Two men are taking their love for history to the next level — by backpacking more than 200 miles along a trail that follows in Daniel Boone’s footsteps through the Appalachian Mountains.
According to a March 22 Harlan Daily article, Curtis Penix and Givan Fox decided to take this journey in search of their family history, hiking from Kingsport, TN through the Cumberland Gap to Fort Boonesborough in Madison County, KY.
Daniel Boone, the famous frontiersman, took the same path in 1775, blazing the Wilderness Road that helped more than 200,000 Europeans migrate west of the Appalachians.
“The American dream started on this road,” Penix said.
Penix, 46, aimed to model his journey after Boone’s — without any modern-day amenities or luxuries, sleeping in self-made camping sites under the stars and crossing rivers on foot. Penix traces his family roots back to some of the first pioneers who settled in the wilderness of Kentucky.
He traveled his first five days alone before being joined by Fox, 42, near the Virginia-Kentucky border.
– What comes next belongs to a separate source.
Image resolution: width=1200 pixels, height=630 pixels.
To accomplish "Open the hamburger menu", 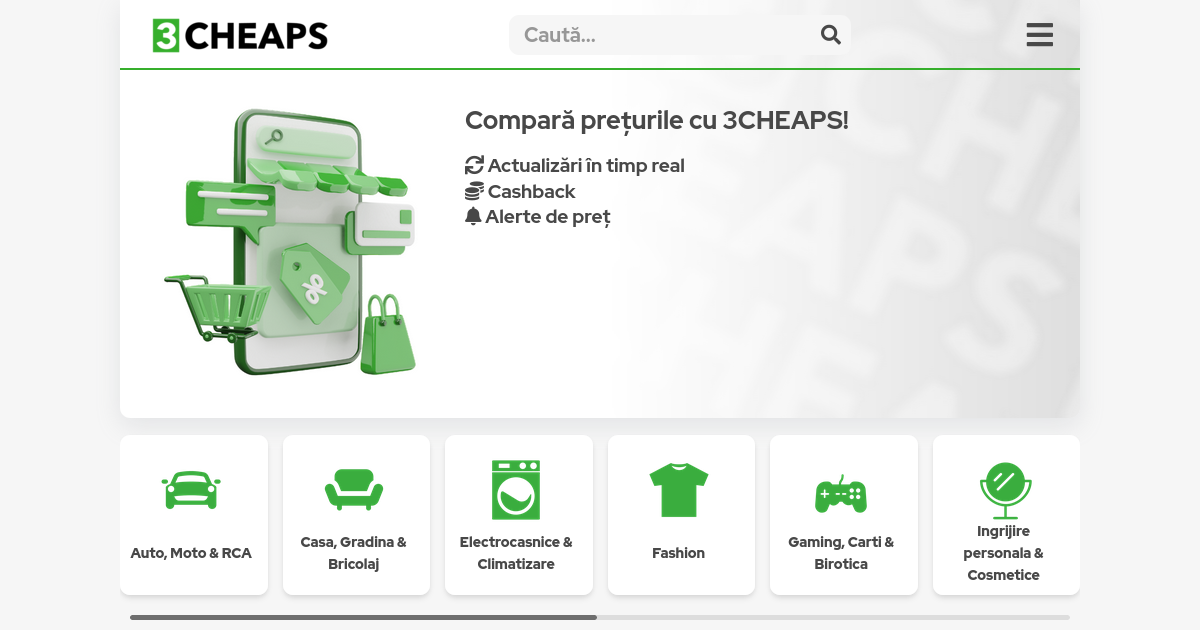I will coord(1040,35).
Fox’s father, John Fox, is president of Friends of Boone Trace, a nonprofit that seeks to preserve the Wilderness Road as a memorial to the first pioneers who walked it.
Whether the two men liked it or not, they couldn’t complete their journey without at least a little assistance from contemporary luxuries like prepackaged snacks. They even had to stay in a hotel one night to avoid catching hypothermia, the Harlan Daily reports.
The two men completed their 16-day adventure on Thursday, March 26, the Portland Press Herald reports.
“I can’t wait to sit down,” Penix said upon reaching the finish line in Boonesborough. “I could keep going if I wanted, but I don’t want to.”